### Given data:

Begin

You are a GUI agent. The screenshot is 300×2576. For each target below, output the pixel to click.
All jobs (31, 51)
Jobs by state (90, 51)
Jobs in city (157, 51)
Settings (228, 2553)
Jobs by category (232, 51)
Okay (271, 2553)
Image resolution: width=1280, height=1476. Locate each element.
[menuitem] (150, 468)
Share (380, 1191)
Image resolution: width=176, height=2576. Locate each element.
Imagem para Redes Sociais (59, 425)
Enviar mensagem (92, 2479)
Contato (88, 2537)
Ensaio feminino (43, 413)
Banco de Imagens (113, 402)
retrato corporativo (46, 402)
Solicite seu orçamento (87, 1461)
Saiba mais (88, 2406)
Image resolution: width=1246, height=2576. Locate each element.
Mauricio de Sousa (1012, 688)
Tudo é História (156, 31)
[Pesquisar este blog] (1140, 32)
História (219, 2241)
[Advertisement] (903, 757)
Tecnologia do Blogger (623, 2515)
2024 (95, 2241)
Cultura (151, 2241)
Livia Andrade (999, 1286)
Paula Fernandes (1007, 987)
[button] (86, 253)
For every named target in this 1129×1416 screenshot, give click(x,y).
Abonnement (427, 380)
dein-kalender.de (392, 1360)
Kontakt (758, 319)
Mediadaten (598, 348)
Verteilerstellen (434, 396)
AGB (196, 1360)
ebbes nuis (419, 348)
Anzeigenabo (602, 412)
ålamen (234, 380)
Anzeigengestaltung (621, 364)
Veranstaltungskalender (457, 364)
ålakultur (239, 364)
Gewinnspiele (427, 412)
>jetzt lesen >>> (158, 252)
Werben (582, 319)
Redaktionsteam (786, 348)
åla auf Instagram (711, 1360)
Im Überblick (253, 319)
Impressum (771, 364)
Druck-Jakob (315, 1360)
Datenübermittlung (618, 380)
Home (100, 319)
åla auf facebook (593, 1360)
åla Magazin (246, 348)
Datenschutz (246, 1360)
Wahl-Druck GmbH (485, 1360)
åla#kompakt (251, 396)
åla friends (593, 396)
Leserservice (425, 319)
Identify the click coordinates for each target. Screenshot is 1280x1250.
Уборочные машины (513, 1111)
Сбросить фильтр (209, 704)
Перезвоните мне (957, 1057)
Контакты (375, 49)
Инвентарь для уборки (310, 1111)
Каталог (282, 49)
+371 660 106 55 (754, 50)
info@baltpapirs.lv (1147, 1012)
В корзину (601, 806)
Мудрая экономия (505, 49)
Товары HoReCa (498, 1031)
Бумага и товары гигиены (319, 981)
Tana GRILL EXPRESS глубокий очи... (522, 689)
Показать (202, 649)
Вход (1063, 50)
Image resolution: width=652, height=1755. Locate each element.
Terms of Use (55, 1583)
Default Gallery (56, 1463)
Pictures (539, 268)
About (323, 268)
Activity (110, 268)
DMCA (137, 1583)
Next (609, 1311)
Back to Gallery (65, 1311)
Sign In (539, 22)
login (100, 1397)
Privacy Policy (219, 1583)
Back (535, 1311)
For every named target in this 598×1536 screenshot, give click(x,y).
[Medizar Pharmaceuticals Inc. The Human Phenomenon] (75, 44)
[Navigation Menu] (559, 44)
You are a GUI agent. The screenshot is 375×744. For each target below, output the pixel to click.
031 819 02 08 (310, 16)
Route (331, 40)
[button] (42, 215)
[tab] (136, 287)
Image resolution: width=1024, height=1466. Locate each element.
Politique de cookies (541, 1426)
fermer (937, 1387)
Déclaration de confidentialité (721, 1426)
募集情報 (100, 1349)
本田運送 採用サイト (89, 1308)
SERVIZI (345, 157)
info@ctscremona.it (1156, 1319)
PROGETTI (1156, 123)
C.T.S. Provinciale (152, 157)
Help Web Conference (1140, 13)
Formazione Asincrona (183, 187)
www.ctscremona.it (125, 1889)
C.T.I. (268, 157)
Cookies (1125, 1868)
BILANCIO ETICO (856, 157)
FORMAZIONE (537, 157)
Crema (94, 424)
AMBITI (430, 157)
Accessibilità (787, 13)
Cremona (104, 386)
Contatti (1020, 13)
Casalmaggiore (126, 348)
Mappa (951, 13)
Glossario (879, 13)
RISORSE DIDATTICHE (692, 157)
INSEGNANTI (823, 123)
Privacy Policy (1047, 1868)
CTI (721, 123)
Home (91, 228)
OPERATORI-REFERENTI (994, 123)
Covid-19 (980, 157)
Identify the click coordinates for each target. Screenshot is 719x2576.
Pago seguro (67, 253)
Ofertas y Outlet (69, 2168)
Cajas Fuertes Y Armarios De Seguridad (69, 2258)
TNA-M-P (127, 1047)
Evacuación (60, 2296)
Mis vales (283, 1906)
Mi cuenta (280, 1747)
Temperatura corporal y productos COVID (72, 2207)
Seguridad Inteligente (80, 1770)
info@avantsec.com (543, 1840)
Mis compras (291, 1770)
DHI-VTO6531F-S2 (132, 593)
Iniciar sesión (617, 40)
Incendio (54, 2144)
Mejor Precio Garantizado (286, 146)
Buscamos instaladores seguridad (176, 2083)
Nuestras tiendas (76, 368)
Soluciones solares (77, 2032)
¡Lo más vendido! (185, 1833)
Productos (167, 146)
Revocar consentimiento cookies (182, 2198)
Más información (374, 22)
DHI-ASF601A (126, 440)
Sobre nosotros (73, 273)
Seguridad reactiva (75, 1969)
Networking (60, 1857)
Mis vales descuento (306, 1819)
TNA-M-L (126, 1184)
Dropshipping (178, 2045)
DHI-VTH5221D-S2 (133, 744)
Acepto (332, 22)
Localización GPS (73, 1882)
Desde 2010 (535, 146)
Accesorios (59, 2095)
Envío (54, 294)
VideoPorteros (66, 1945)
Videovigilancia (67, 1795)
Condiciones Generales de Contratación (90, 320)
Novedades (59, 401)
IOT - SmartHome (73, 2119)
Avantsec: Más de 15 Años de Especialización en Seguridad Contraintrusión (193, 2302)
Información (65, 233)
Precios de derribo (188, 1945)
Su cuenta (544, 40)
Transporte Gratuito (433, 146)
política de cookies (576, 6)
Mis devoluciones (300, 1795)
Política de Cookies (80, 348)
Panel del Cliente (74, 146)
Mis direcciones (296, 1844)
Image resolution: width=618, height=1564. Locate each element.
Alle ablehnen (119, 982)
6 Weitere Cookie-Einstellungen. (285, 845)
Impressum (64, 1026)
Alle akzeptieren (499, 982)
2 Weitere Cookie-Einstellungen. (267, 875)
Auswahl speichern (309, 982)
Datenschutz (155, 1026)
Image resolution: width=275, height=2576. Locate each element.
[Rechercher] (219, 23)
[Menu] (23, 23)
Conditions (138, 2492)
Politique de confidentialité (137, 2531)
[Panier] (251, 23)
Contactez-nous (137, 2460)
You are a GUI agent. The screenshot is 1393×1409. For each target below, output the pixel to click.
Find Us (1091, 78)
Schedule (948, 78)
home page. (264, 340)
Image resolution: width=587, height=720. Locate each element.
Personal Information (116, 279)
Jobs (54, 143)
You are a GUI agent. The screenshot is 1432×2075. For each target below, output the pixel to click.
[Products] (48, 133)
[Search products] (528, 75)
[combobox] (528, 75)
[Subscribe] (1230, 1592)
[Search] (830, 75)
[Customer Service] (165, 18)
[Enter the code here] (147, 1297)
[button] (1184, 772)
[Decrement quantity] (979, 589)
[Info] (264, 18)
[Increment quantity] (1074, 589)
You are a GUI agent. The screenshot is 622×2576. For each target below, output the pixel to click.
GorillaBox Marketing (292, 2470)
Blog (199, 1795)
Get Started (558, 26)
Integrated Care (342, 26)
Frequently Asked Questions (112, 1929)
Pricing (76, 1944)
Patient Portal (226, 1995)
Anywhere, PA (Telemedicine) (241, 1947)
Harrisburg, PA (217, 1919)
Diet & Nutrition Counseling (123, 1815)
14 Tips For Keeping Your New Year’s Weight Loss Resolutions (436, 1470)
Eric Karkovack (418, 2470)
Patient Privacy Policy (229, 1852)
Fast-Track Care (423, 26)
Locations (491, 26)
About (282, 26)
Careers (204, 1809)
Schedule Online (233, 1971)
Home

End

### Directive:
Copy out again, unchanged, the rows that begin with the line containing "Инвентарь для уборки (310, 1111)" and end with the line containing "Politique de cookies (541, 1426)", including both of those lines.

### Response to the exercise:
Инвентарь для уборки (310, 1111)
Каталог (282, 49)
+371 660 106 55 (754, 50)
info@baltpapirs.lv (1147, 1012)
В корзину (601, 806)
Мудрая экономия (505, 49)
Товары HoReCa (498, 1031)
Бумага и товары гигиены (319, 981)
Tana GRILL EXPRESS глубокий очи... (522, 689)
Показать (202, 649)
Вход (1063, 50)
Image resolution: width=652, height=1755. Locate each element.
Terms of Use (55, 1583)
Default Gallery (56, 1463)
Pictures (539, 268)
About (323, 268)
Activity (110, 268)
DMCA (137, 1583)
Next (609, 1311)
Back to Gallery (65, 1311)
Sign In (539, 22)
login (100, 1397)
Privacy Policy (219, 1583)
Back (535, 1311)
For every named target in this 598×1536 screenshot, give click(x,y).
[Medizar Pharmaceuticals Inc. The Human Phenomenon] (75, 44)
[Navigation Menu] (559, 44)
You are a GUI agent. The screenshot is 375×744. For each target below, output the pixel to click.
031 819 02 08 (310, 16)
Route (331, 40)
[button] (42, 215)
[tab] (136, 287)
Image resolution: width=1024, height=1466. Locate each element.
Politique de cookies (541, 1426)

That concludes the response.